Talk to our sales team about taking your FPGA or product concept into a custom silicon design.
As part of our commitment to offering excellent value and a fast time to market, we favour a subsystem re-use approach. As we design, we capture our understanding of discrete subsystems so that they can be redeployed in future designs quickly and with far less effort than when designing from scratch.
The benefits of building a System on Chip using a subsystem are obvious – utilising pre-verified and developed IP blocks gives your design a head-start, saving time and money, whilst enabling you to integrate IP and peripherals that makes your design solution unique.
However, what you don’t want is for the subsystem to throw up any constraints or barriers to your tailored specification – a subsystem needs to work for you, not against you.
The Sondrel engineering team has developed a flexible subsystem model that has addressed traditional difficulties associated with subsystem design. This can form the foundation of your unique product, reducing your design and development timeline without compromising on the specification or quality of your design.

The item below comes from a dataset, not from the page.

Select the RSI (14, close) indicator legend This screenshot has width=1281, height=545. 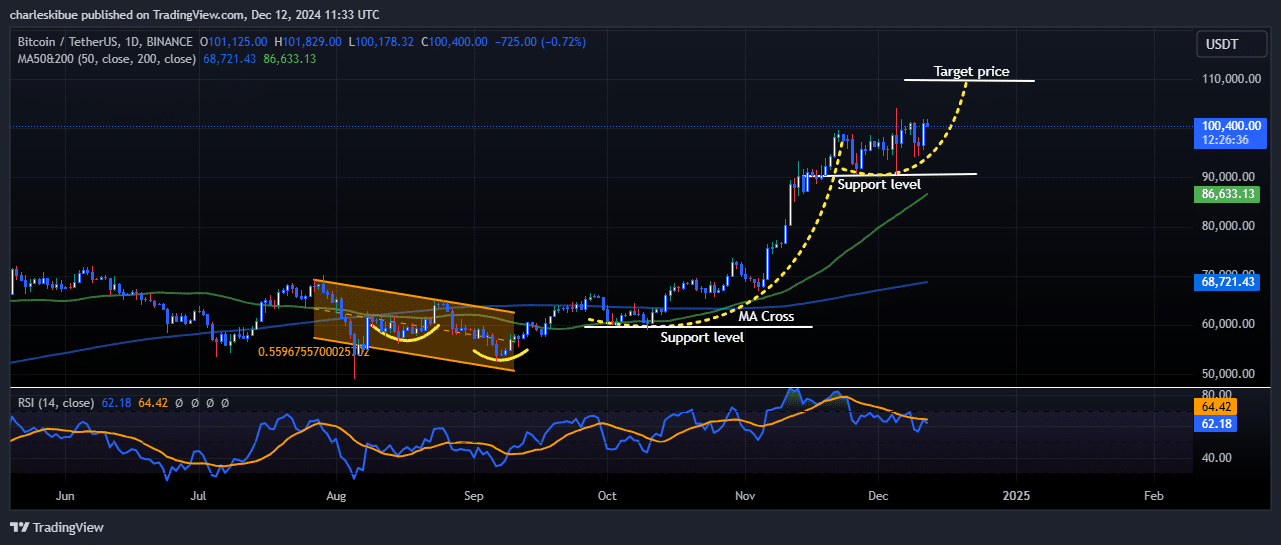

The Sondrel team addresses SoC complexity with a ‘divide and conquer’ subsystem that has been developed to adhere to the following principles. These principles ensure the consistency, flexibility and efficiency of the design and development of your SoC:
- It incorporates blocks implementing a well identified feature.

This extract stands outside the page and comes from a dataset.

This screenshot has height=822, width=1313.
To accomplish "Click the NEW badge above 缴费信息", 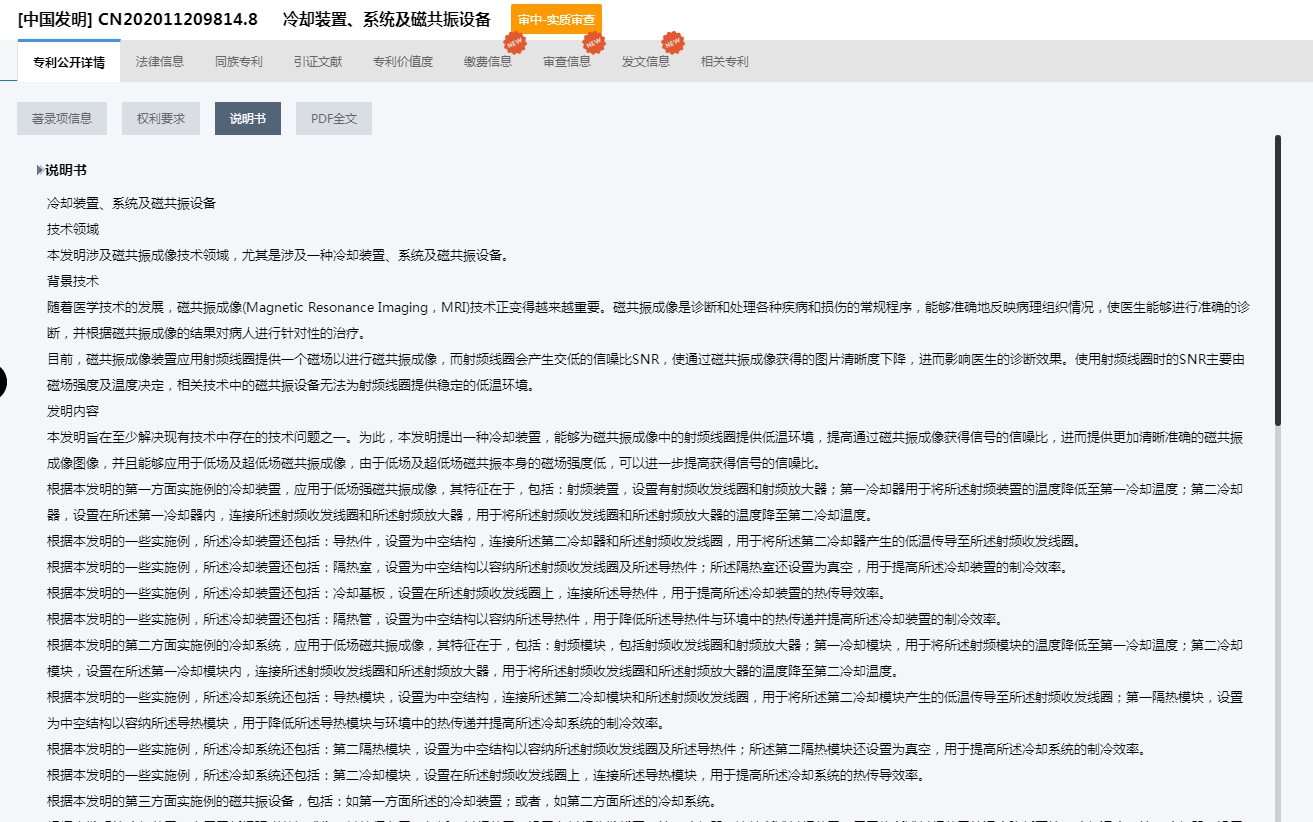I will tap(514, 44).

- It hides significant internal connectivity, SoC glues, registers or pieces of the interconnect.
- The subsytem is ‘atomic’: it does not need to be partitioned (ungrouped) by synthesis.
- It does not contain IPs which need to be placed too far from each other in a SoC floorplan.
- It is designed to offer standard interfaces for integration at the upper level.
- It does not contain SoC specific logic.
The IEEE IP-Xact format utilised in our methodology is also used to automate the task of connecting subsystems together to create a System on Chip (SoC). To do this manually would involve an engineer needing to instantiate each component (subsystem) in the code and connect each wire individually. With IP-Xact the engineering team can significantly speed up the development process by being able to re-generate the SoC top-level code quickly.
Power efficient design enables product owners to extract the maximum value from their silicon investment. It means every square millimetre of the chip area is optimised to deliver the best possible performance or processing speed with the lowest power leakage and residual heat output. Simply put, power efficient design helps you do more with less, and when less is a tiny chip area or an advanced process node this can mean a significant production cost. It stands to reason that if your product is to be created on an advanced process node such as 5nm or 7nm, you want to ensure the maximum return for the substantial investment you will need to make.
Sondrel's focus on power efficient design is based upon a comprehensive and up to date understanding of the best processors, embedded memory components, process nodes and design approaches, as well as the reliability and tolerance ranges for those processes and the foundries that offer them. To be completely certain that your design is based on a thorough exploration and evaluation of all the available possibilities you need to involve architects with a neutral and current market overview. Sondrel provides that certainty.